Problem
I am using TensorFlow 2.1.0 for image classification under Centos Linux. As my image training data set is growing, I have to start using a Generator as I do not have enough RAM to hold all pictures. I have coded the Generator based on this tutorial.
It seems to work fine, until my program all the sudden gets killed without an error message:
Epoch 6/30
2020-03-08 13:28:11.361785: W tensorflow/core/kernels/data/generator_dataset_op.cc:103] Error occurred when finalizing GeneratorDataset iterator: Cancelled: Operation was cancelled
43/43 [==============================] - 54s 1s/step - loss: 5.6839 - accuracy: 0.4669
Epoch 7/30
2020-03-08 13:29:05.511813: W tensorflow/core/kernels/data/generator_dataset_op.cc:103] Error occurred when finalizing GeneratorDataset iterator: Cancelled: Operation was cancelled
7/43 [===>..........................] - ETA: 1:04 - loss: 4.3953 - accuracy: 0.5268Killed
Looking at the growing memory consumption with linux's top, I suspect a memory leak?
What I have tried
- here it is suggested, that a switch to TF nightly build version helps. For me it did not, also downgrading to TF2.0.1 did not help
- There was also a discussion (which I can't find anymore) suggesting that it is important, that 'steps_per_epoch' and 'batch size' match (whatever this exactly means) - played with it without finding any improvement
- here they claim it is a TensorFlow bug, that will be fixed, but not to worry for now, as it is just a warning - but my job get's killed, so this does not help
- scrolling further down the same discussion it seems to be agreed, that this is a TensorFlow memory leak. But if so, I would expect to have much more google hits with my error message?
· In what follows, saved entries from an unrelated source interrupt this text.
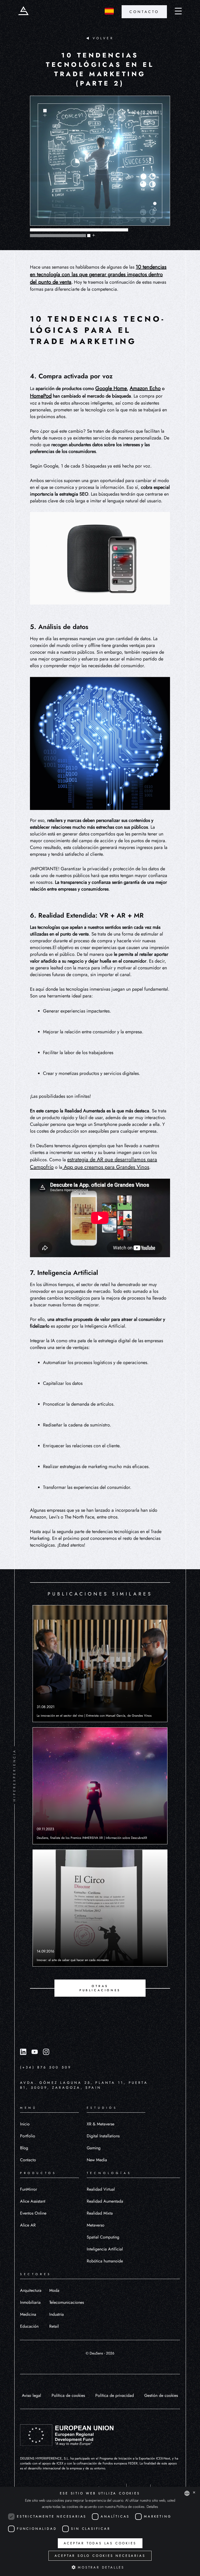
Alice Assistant (32, 2201)
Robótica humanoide (105, 2261)
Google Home (111, 388)
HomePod (41, 396)
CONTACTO (144, 11)
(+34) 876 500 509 (45, 2067)
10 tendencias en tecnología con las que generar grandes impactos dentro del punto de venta (98, 274)
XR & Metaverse (100, 2124)
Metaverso (95, 2225)
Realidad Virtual (101, 2189)
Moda (54, 2290)
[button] (100, 2567)
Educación (29, 2326)
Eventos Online (33, 2213)
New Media (97, 2160)
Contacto (28, 2160)
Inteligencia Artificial (105, 2249)
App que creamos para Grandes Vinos (105, 1167)
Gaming (94, 2148)
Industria (56, 2314)
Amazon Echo (145, 388)
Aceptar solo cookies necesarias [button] (100, 2555)
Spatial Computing (103, 2237)
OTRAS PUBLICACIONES (100, 1988)
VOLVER (103, 38)
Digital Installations (103, 2136)
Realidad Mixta (100, 2213)
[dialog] (100, 2531)
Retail (54, 2326)
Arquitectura (30, 2290)
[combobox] (187, 2493)
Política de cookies (68, 2395)
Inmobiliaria (30, 2302)
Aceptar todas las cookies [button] (100, 2543)
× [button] (194, 2493)
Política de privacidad (114, 2395)
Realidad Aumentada (105, 2201)
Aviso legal (31, 2395)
Being a beginner, I think I have some error in my code rather than claiming to have found a TensorFlow bug. But I have tried looking at the size of all my lists in the generator with 'print', but did not find anything growing. No idea what to do now
Relevant code snippets
class DataGenerator(tf.keras.utils.Sequence):
'Generates data for Keras'
def __init__(self, list_IDs, labels, dir, n_classes):
'Initialization'
config = configparser.ConfigParser()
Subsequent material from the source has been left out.